━━━━━ Information given ━━━━━

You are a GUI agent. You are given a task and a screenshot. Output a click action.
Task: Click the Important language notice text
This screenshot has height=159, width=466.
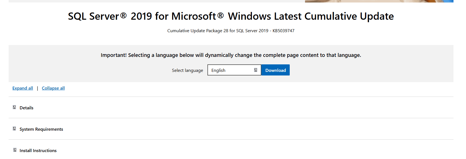pos(231,55)
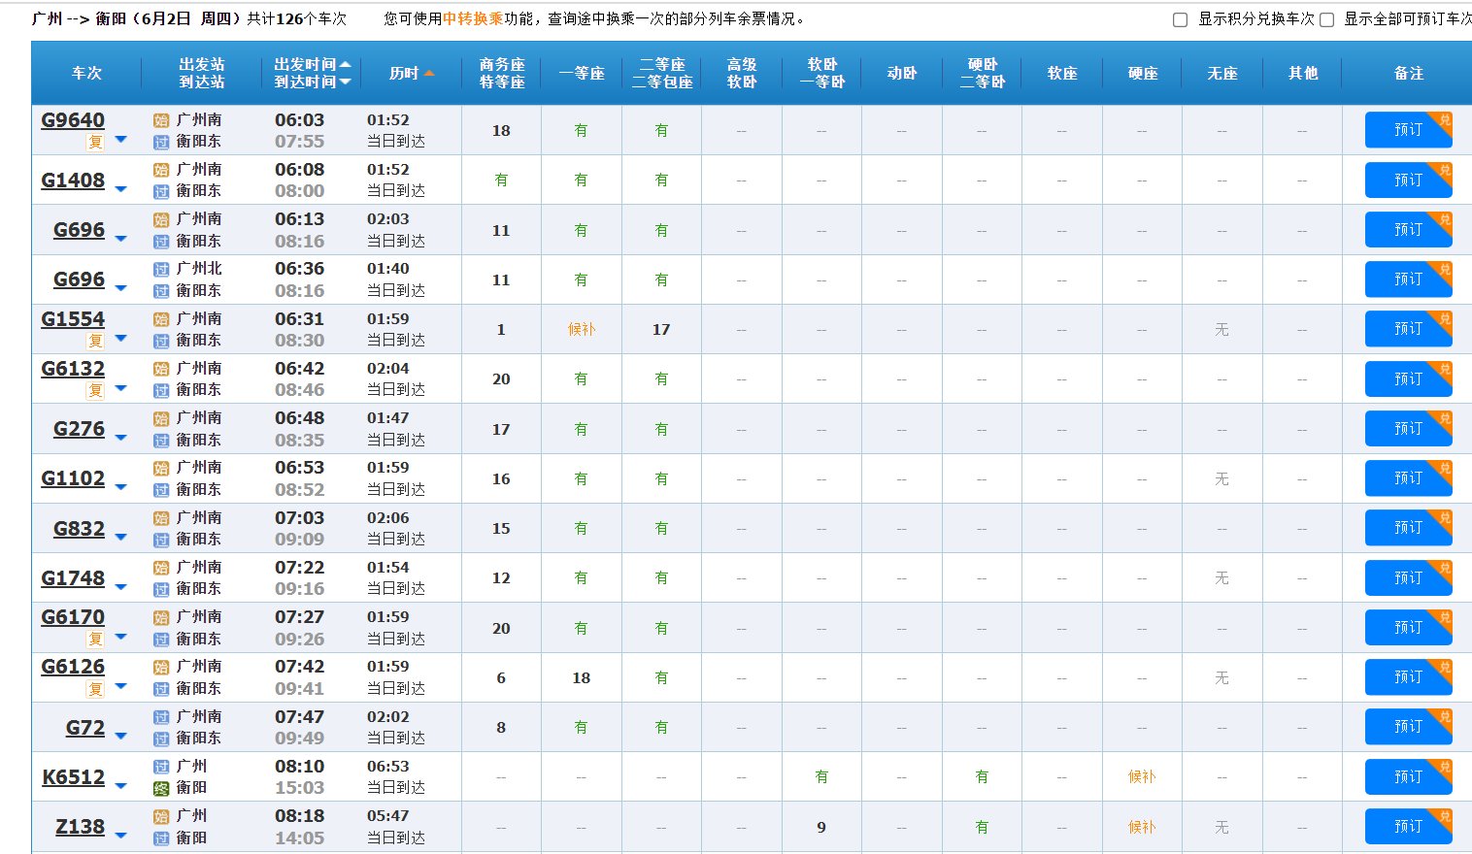This screenshot has height=854, width=1472.
Task: Expand stop details arrow next to G1408
Action: [120, 188]
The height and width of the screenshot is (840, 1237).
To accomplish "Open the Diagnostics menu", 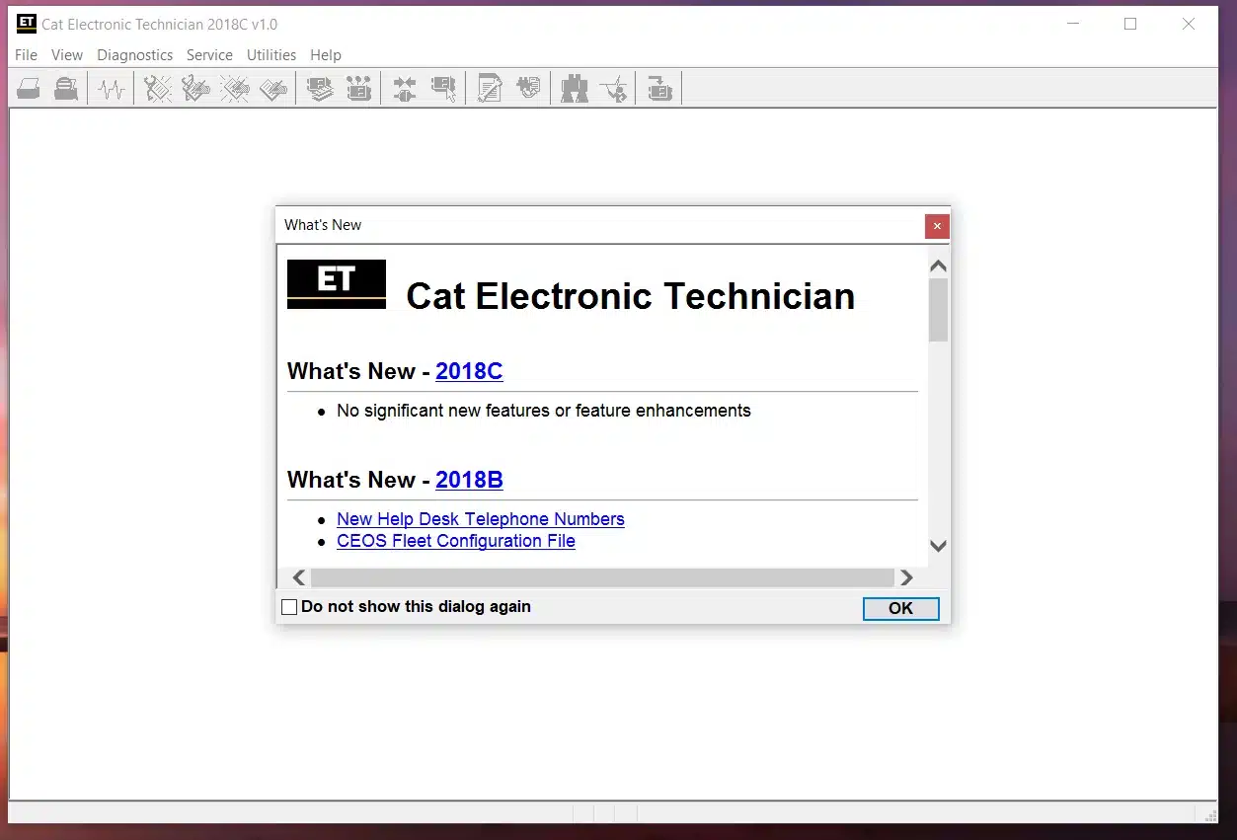I will coord(134,55).
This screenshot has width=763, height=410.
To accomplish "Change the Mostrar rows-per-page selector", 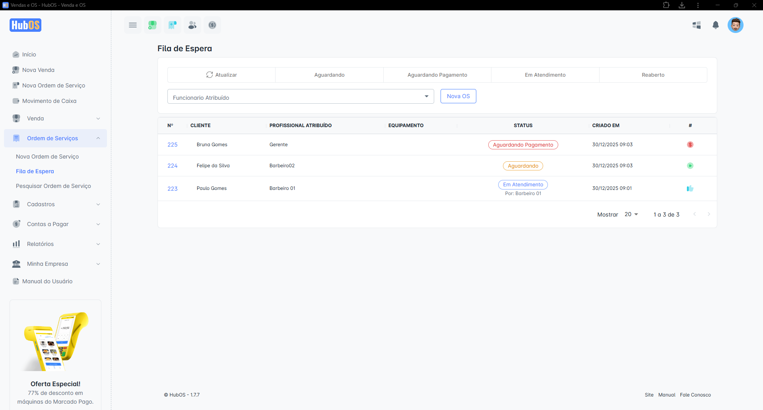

━━━━━

_Your instructions:_
Please repeat exactly the data above from its first line to the line that contains "The height and", inclusive, and leave every picture out.

_Response box:_
You are a GUI agent. You are given a task and a screenshot. Output a click action.
Task: Click the Important language notice text
This screenshot has height=159, width=466.
pos(231,55)
This screenshot has height=854, width=1472.
Task: Expand stop details arrow next to G1408
Action: [120, 188]
The height and width of the screenshot is (840, 1237).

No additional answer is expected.